Info Penting
Jumat, 26 Jul 2024
  • Kesehatan dan kesejahteraan masyarakat, sistem pangan dan energi, produktivitas ekonomi dan integritas lingkungan semuanya bergantung pada siklus air yang berfungsi dengan baik dan dikelola secara adil. Kita harus bertindak berdasarkan kesadaran bahwa air bukan hanya merupakan sumber daya yang dapat digunakan dan diperebutkan – namun merupakan hak asasi manusia, yang melekat pada setiap aspek kehidupan. ---Hari Air Sedunia tahun 2024 adalah 'Air untuk Perdamaian'.---
  • Kesehatan dan kesejahteraan masyarakat, sistem pangan dan energi, produktivitas ekonomi dan integritas lingkungan semuanya bergantung pada siklus air yang berfungsi dengan baik dan dikelola secara adil. Kita harus bertindak berdasarkan kesadaran bahwa air bukan hanya merupakan sumber daya yang dapat digunakan dan diperebutkan – namun merupakan hak asasi manusia, yang melekat pada setiap aspek kehidupan. ---Hari Air Sedunia tahun 2024 adalah 'Air untuk Perdamaian'.---
5 Desember 2023

KPA Mendesak Pemerintah Setop Pembahasan RanPerpres Percepatan RA Inkonstitusional

Sel, 5 Desember 2023 Dibaca 84x Uncategorized

JakartaMI – Saat ini, Pemerintah menyusun Rancangan Peraturan Presiden tentang Percepatan Pelaksanaan Reforma Agraria (RanPerpres RA). Rancangan Perpres dimaksudkan untuk menggantikan Peraturan Presiden No. 86 Tahun 2018 tentang Reforma Agraria (Perpres RA) dan Peraturan Presiden No. 88 Tahun 2017 tentang Penyelesaian Penguasaan Tanah dalam Kawasan Hutan (Perpres 88), pada 31 Oktober 2022 lalu.

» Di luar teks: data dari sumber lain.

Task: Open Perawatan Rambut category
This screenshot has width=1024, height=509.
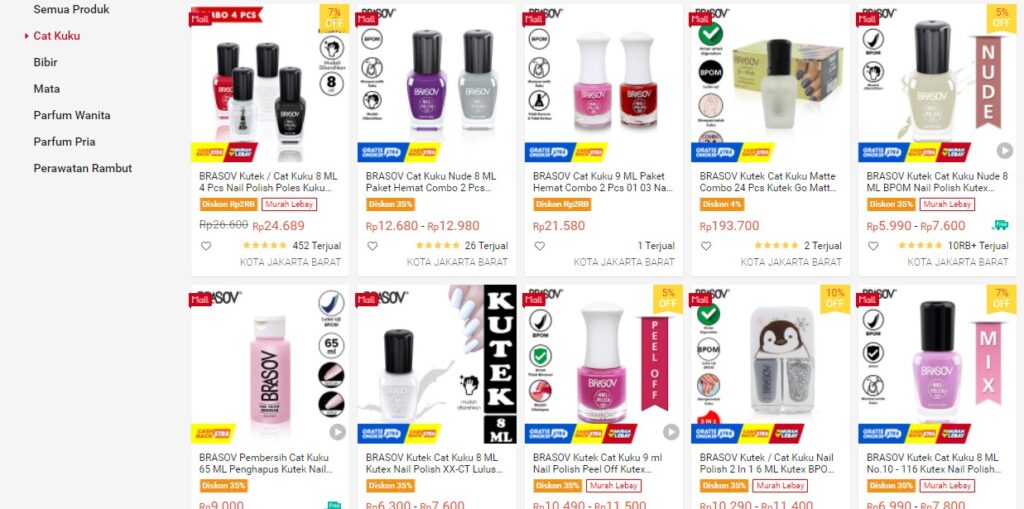Action: pyautogui.click(x=83, y=168)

Beredar informasi Diskusi Publik membahas RanPerpres RA yang dilaksanakan oleh Kemenko Perekonomian tanggal 1-2 November 2022.

Informasi kegiatan tersebut menyebar berselang beredarnya naskah elektronik RanPerpres RA. Dari penelusuran Konsorsium Pembaruan Agraria (KPA), draft tersebut baru saja diupload Kemenko di laman resminya pada 26 Oktober 2022. Ironisnya, tidak ada pengundangan yang disampaikan oleh pihak Kemenko kepada KPA meski nama KPA dicantumkan dalam daftar kepesertaan.

Menurut, Sekretaris Jenderal Konsorsium Pembaruan Agraria, Dewi Kartika, hal ini sudah kesekian kali Kantor Staf Presiden dan Kemenko Perekonomian mengabaikan tuntutan proses perumusan kebijakan RA yang memadai (adequate), transparan, dan berhati-hati/seksama (prudent) sesuai dasar-dasar awal urgensi perubahan.

“Sebagai organisasi Gerakan Reforma Agraria di Indonesia yang konsisten mendorong lahirnya kebijakan RA, pelurusan tafsir dan praktik RA sekaligus percepatan pelaksanaannya di lapangan, maka KPA kembali mengingatkan Presiden beserta jajaran kabinetnya untuk kembali pada Konsistusi dan Undang-Undang Pokok Agraria 1960 (UUPA),” tegas Dewi dalam keterangannya, Jum’at (4/11).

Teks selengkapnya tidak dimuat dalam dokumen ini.